:: EXERCISE MATERIAL ::
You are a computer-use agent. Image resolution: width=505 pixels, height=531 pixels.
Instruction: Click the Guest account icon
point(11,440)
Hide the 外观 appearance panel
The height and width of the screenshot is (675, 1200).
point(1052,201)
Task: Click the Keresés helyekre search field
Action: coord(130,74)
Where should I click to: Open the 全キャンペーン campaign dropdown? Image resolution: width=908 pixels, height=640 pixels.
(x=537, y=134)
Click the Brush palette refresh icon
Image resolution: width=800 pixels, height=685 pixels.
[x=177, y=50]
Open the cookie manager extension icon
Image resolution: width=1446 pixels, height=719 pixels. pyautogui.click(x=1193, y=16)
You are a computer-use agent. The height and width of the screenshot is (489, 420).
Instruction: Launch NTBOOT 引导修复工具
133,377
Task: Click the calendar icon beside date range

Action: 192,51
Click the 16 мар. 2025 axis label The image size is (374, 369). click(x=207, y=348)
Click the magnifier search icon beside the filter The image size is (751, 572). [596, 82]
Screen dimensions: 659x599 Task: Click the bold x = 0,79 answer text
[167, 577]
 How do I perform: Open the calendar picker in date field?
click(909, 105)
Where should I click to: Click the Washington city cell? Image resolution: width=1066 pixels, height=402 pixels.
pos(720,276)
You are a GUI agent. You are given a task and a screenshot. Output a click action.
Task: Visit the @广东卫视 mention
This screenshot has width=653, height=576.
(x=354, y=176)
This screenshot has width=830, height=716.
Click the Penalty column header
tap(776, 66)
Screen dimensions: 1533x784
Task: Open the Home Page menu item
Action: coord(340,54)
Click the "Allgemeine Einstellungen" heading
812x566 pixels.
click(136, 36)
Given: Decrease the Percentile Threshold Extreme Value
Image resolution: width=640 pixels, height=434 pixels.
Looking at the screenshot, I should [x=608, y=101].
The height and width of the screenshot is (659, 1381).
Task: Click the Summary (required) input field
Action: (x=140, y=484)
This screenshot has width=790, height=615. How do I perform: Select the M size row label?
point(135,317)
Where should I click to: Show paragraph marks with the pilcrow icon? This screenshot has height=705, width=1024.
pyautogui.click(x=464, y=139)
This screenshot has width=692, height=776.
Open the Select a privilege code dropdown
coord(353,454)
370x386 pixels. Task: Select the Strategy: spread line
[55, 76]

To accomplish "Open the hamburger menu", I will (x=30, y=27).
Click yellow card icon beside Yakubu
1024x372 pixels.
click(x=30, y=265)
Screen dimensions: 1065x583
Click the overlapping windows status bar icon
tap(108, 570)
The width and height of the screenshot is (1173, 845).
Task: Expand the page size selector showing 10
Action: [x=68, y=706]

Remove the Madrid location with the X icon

:: WORK ITEM ::
In the data above, which lines lie between the line with "Task: Click the calendar" and the line with "Click the magnifier", inclusive? Print those lines exactly and nothing else.

:: TASK RESULT ::
Task: Click the calendar icon beside date range

Action: 192,51
Click the 16 мар. 2025 axis label The image size is (374, 369). click(x=207, y=348)
Click the magnifier search icon beside the filter The image size is (751, 572). [596, 82]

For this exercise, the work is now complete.